É notável verificar que, enquanto a norma federal adota um estilo analítico, sendo detalhista quanto às condições que podem guiar a transação dos créditos tributários da União, o Brasil apresenta outros exemplos mais abertos e que utilizam cláusulas gerais, a permitir uma avaliação discricionária bastante ampla, por parte do Administrador Público, quanto à conveniência e à oportunidade de se transacionar. Como exemplo, o artigo 218, da Lei nº 6.763/75, disciplinado pelo artigo 191, caput, do Regulamento do Processo e dos Procedimentos Tributários Administrativos (RPTA), do Estado de Minas Gerais, são sucintos em estabelecer que a transação será realizada “em casos excepcionais, no interesse da Fazenda Pública Estadual, mediante concessões mútuas”, quando a situação envolver “matéria de alta indagação jurídica, de fato ou de direito”.
Embora não se defina o que é “alta indagação”, parece possível concluir que não se trata da mera “dúvida” quanto à capitulação legal do fato considerado como infração à legislação tributária, nem quanto à natureza, às circunstâncias materiais do fato, à natureza ou à extensão dos seus efeitos, à autoria, à imputabilidade, à punibilidade ou à natureza de eventual sanção tributária aplicável. Afinal, em nenhuma dessas hipóteses caberia falar em transação tributária, mas, sim, na aplicação da lei tributária de modo mais favorável ao acusado, o que é assegurado pelo artigo 112, do CTN.

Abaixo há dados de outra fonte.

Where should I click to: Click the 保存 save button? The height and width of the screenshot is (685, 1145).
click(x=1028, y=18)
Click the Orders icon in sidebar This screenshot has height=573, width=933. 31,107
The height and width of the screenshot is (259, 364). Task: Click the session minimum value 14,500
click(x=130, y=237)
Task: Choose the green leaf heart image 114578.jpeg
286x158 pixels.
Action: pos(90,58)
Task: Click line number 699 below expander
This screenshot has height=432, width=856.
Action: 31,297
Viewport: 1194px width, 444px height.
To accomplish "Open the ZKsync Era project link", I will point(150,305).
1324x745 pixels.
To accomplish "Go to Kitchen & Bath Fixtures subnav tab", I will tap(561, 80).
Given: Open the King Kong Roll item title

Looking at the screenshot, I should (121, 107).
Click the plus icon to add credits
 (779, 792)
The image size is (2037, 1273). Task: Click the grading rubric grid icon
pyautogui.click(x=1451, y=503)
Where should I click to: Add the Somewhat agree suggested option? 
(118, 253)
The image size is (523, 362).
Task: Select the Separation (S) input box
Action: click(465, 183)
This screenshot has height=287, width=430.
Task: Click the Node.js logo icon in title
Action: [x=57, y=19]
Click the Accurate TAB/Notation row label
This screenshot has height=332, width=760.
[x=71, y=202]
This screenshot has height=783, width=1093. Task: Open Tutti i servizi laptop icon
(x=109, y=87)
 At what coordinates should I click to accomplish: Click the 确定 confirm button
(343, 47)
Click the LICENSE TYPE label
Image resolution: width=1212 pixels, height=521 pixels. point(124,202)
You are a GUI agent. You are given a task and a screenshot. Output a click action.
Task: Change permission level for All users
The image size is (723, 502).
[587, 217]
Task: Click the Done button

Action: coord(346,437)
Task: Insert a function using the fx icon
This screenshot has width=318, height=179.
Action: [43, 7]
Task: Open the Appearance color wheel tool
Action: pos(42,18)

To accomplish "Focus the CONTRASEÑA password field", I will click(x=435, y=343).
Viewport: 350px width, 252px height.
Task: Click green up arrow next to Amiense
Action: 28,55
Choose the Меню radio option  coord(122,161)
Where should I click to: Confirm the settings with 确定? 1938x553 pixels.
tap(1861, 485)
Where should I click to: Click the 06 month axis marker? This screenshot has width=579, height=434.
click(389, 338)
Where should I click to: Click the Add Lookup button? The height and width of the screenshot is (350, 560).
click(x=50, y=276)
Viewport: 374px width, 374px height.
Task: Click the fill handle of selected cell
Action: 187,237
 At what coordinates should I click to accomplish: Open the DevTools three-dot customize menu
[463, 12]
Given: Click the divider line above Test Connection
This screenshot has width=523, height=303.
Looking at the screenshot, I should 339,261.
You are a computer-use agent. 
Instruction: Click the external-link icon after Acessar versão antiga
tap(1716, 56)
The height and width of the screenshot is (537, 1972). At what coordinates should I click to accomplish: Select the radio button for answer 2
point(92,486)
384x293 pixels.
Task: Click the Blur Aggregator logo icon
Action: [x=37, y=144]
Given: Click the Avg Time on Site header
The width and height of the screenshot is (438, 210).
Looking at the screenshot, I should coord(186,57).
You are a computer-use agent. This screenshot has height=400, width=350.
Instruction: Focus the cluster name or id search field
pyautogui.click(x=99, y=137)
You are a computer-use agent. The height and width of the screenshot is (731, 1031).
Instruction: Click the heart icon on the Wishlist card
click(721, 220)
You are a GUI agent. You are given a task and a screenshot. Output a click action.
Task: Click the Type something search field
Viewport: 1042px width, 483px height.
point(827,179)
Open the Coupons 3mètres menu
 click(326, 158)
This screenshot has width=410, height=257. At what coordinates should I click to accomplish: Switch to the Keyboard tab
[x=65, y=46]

A maior abertura da norma de Minas Gerais é acompanhada da exigência de justificação da transação, diante de cada caso concreto, pela Advocacia-Geral do Estado e pela Secretaria de Estado da Fazenda. Compete a esses órgãos elaborarem pareceres – jurídico e técnico, quando a situação envolver matéria de fato –, aprovarem tais pareceres por resolução conjunta e, finalmente, publicá-los no órgão oficial estadual. Tudo em homenagem ao princípio da transparência.
Ao invés de um modelo analítico e engessado, portanto, essa legislação estadual outorga maior liberdade à avaliação discricionária do gestor público, o qual estará sujeito às devidas sanções no caso de transação contrária ao interesse público. A regulação minuciosa e exaustiva, portanto, é substituída pelo binômio discricionariedade-accountability. E que não se diga haver aí conflito com o princípio da legalidade tributária. Afinal, segundo a atual jurisprudência do Supremo Tribunal Federal, a legalidade é atendida quando há “diálogo entre a lei tributária e o regulamento”, estabelecido “em termos de subordinação, desenvolvimento e complementariedade”, o que parece ser o caso. Portanto, ainda que a Lei nº 13.988/2020 represente um enorme avanço, o sistema federativo brasileiro certamente ainda nos oferecerá outras experiências igualmente positivas para o aprimoramento da transação, valendo acompanhar as inovações e o modo como Estados e Municípios vêm utilizando o instituto para também aprimorar a gestão das suas contas.
De igual modo, a troca de conhecimento com Portugal e outros países da Europa, a exemplo do que promoveu o FIBE no último abril, é fator determinante para a evolução tanto da transação tributária, quanto dos demais meios alternativos de solução de litígios fiscais, deste e daquele lado do Atlântico.